Vitesse is one of the many companies looking into the possible back-dating of stock options. The practice wasn't illegal before 2002, but now that it's come to light, most of the affected companies say they'll have to restate earnings. (See Feeling Less Marvell-ous, Juniper Readies Restatements, and Broadcom to Restate Earnings.)
Chapman Capital's demands came in a Securities and Exchange Commission (SEC) 13-D filing this week that's a lot more sober than the one it filed last year. That file was filled with such phrases as "hot air bellowing from your crusty mouth" and "past-expiration bags of stale potato chips." (See Hedge Fund Vents on Vitesse.)
It's all business as usual for Chapman Capital, which prides itself on "activist" investing, as Chapman puts it, and company turnarounds. Chapman Capital researches a struggling company, buys up a stake, and usually presses for the sale of a company or at least a restructuring. Naturally, the hedge fund seeks to make a profit as the target firm's stock rises after the improvements.
This year's tone might be more civil, but the 13-D sets up the impression that Chapman has reached a boiling point.
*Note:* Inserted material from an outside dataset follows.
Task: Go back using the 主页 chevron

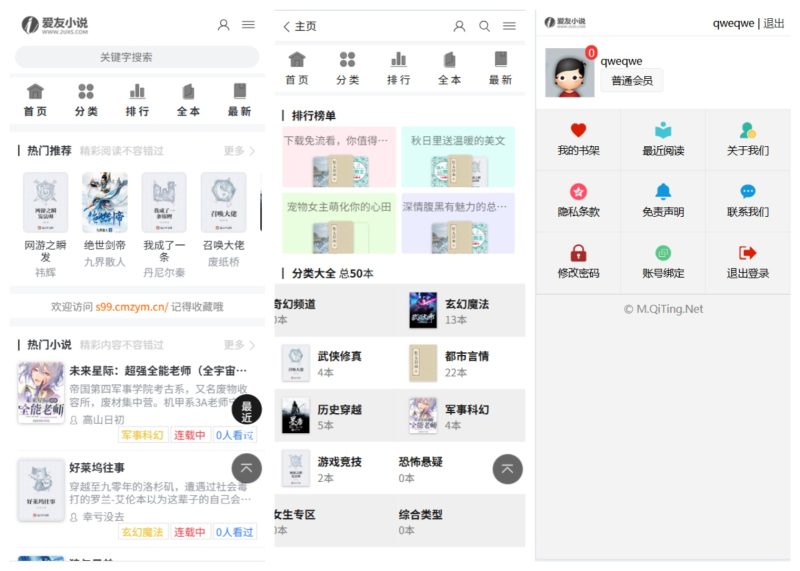Action: 287,27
It includes a six-month chain of emails from Robert Chapman to various Vitesse officials, mostly chief financial officer Shawn Hassel.
In the emails, Chapman notes events such as Unitedhealth Group Inc. forcing two top executives to give up $390 million in stock-option gains, and CA Technologies (Nasdaq: CA) suing its former CEO to recoup legal fees spent in his defense.
Chapman is impatient that Vitesse's internal investigation hasn't produced similar results yet. He's also concerned about the cost.
On conference calls with analysts, Vitesse execs said the company paid $4.9 million in "professional costs" during the September quarter. Vitesse also had a cash burn of $2.8 million in the quarter, triggering this rant in Chapman's Nov. 19 email:
"Thus, the extraordinary 'professional expense' of $4.9 million (or nearly $20 million annually, just under 10% of a revenue base over $200 million per year) caused Vitesse to be cash flow negative in the 4QFY2006," Chapman writes (in bold-face type, with italics included).
"I remain confused as to how Vitesse has demonstrated 'best in class performance' when nearly $20 million annually of its owners’ scarce cash is being spent to rectify alleged improprieties of identified fiduciaries and current Compensation Committee members," the latter camp including Cole, he continues.
Which brings us to the matter of the board. Chapman is upset that Tomasetta, who was fired in May, "perplexingly" remains a director. Cole, meanwhile, sits on the compensation and audit committees that supposedly let the back-dating occur and, according to Chapman, is a personal friend of Tomasetta and of Eugene Hovenac, another fired exec. (See Vitesse Execs Get the Axe.)
"However illegitimate their directorships may be, Chapman Capital believes that Messrs. Tomasetta and Cole have ulterior (non-fiduciary) motives to keep their 'sheriff badges' pinned onto their pinstriped lapels, and as such do not appear willing to resign on their own volition," Chapman writes. "On behalf of Vitesse’s entire ownership base, Chapman Capital demands that Mr. [John C.] Lewis, as Chairman of the Board, immediately take actions to call a Special Meeting of shareholders to remove Messrs. Tomasetta and Cole from the Board. I have little doubt that requisite votes shall be tallied in support of such a referendum." The 13-D also reveals Chapman Capital has decreased its stake in Vitesse, to about 13.8 million shares (6.2%) from 16.2 million (7.3%) a year ago. But that's enough to make the fund the single largest shareholder, Chapman notes repeatedly in the filing.
Neither Vitesse nor James Cole returned a call for comment. Robert Chapman could not immediately be reached for comment, but he makes his position pretty clear in the 13-D.